Abandoned houses and properties come with their own unique issues, according to Oelwein’s City Attorney Pat Dillon. At a recent City Council meeting he had reported searching for heirs and property owners literally from coast to coast, and beyond.
“Some property owners voluntarily admit their property is abandoned and consent to its acquisition by the city,” Dillon said. “Sometimes this is because they inherited property that they cannot repair or put to use. Sometimes it is because of a failed plan of rehabilitation, too much debt owed against the property or other factors that would lead to a voluntary surrender.”
Dillon said the city uses Iowa Code Section 657A to address abandoned properties. He spends a lot of time providing notice to all owners and lien holders of the city’s belief that the property in question is abandoned. The end result of this district court action is to award title to the city.
“We want people to fix them up and have them on the market,” said City Administrator Dylan Mulfinger, who also serves on the City Council Housing Committee. “Improving a home is 10 times better than taking one down.”
Mulfinger said there have been instances where a property is deeded over to the city. He said certain procedures apply for the city to accept a property in this manner, including making a plan with the city and funding.
“If we acquire a home and it can be fixed up, we try to get that to a private contractor or bidder and out of our hands,” Mulfinger said. The money to tear down houses comes from local option sales tax.
City Attorney Dillon said he has six open 657A proceedings on file right now.
“We use inspections, police reports and citizen complaints to identify abandoned properties that need to be addressed,” Dillon said. “We also now have a vacant property registration program, which helps identify properties and who is responsible for them.”
While taking down a dilapidated house improves the look of a neighborhood, Mulfinger said, the next step is reselling the properties.
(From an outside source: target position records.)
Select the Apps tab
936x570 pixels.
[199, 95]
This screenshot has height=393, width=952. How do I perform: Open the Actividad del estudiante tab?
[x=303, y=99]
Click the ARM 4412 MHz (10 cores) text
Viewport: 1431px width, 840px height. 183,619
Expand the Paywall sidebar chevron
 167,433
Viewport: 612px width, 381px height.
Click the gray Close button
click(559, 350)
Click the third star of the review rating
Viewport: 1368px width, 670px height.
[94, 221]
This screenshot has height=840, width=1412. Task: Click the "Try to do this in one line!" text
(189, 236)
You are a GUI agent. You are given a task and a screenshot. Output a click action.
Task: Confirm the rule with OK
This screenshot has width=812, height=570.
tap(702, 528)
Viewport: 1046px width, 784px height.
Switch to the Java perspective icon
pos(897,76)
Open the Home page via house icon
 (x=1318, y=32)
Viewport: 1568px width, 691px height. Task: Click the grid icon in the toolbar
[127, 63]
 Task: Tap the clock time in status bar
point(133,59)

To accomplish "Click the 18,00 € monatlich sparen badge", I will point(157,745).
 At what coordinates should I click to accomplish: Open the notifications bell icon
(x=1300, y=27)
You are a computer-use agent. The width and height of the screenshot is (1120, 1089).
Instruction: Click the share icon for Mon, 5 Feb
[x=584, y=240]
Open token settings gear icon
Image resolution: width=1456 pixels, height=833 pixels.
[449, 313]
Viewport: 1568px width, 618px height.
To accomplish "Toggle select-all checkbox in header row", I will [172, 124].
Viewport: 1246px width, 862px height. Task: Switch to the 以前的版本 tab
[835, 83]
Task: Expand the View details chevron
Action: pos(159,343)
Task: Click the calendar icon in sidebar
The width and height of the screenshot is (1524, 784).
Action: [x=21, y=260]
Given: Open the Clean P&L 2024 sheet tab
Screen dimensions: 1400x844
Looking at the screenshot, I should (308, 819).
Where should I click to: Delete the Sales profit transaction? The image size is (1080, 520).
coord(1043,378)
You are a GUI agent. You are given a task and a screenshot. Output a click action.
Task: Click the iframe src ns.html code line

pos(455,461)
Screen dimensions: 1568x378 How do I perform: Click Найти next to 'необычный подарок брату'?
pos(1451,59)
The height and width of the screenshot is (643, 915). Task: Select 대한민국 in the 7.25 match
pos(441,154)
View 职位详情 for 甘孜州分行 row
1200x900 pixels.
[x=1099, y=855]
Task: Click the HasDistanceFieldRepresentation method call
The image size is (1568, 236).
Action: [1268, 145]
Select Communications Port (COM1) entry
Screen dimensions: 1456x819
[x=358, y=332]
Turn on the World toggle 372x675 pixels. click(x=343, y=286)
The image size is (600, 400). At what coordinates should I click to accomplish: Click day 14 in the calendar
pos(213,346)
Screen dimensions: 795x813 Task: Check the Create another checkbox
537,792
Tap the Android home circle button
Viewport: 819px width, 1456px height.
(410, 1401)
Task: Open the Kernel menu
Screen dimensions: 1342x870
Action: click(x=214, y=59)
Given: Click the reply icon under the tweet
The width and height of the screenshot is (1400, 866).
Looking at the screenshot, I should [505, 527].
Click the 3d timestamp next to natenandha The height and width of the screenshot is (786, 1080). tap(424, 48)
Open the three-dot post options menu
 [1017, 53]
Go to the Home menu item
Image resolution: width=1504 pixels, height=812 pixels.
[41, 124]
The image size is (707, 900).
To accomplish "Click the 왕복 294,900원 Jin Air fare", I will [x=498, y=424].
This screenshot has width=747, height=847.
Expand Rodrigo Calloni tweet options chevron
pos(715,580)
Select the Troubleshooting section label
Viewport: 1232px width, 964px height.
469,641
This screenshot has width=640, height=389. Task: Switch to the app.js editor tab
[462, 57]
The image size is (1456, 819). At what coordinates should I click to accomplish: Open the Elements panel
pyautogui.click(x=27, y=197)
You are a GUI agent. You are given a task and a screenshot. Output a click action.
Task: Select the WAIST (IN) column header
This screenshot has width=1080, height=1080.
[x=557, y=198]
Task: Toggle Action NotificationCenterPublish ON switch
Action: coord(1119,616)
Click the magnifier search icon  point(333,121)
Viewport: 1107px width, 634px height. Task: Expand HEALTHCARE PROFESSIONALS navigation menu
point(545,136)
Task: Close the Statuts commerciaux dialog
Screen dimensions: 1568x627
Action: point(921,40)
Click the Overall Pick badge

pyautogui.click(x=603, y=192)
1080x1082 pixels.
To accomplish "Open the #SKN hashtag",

It has been a struggle to get some of the properties sold.
“The city has 10-plus properties for sale. Some are too small for building on and some are in commercial zones,” Mulfinger said. He added that the city tries to get adjoining property owners to incorporate a small vacant lot to their existing property, but some owners don’t want to take on the extra yard maintenance.
The good news is the cost is very reasonable on city-owned vacant properties that are large enough to build upon. If a buyer builds within one year, the property is free.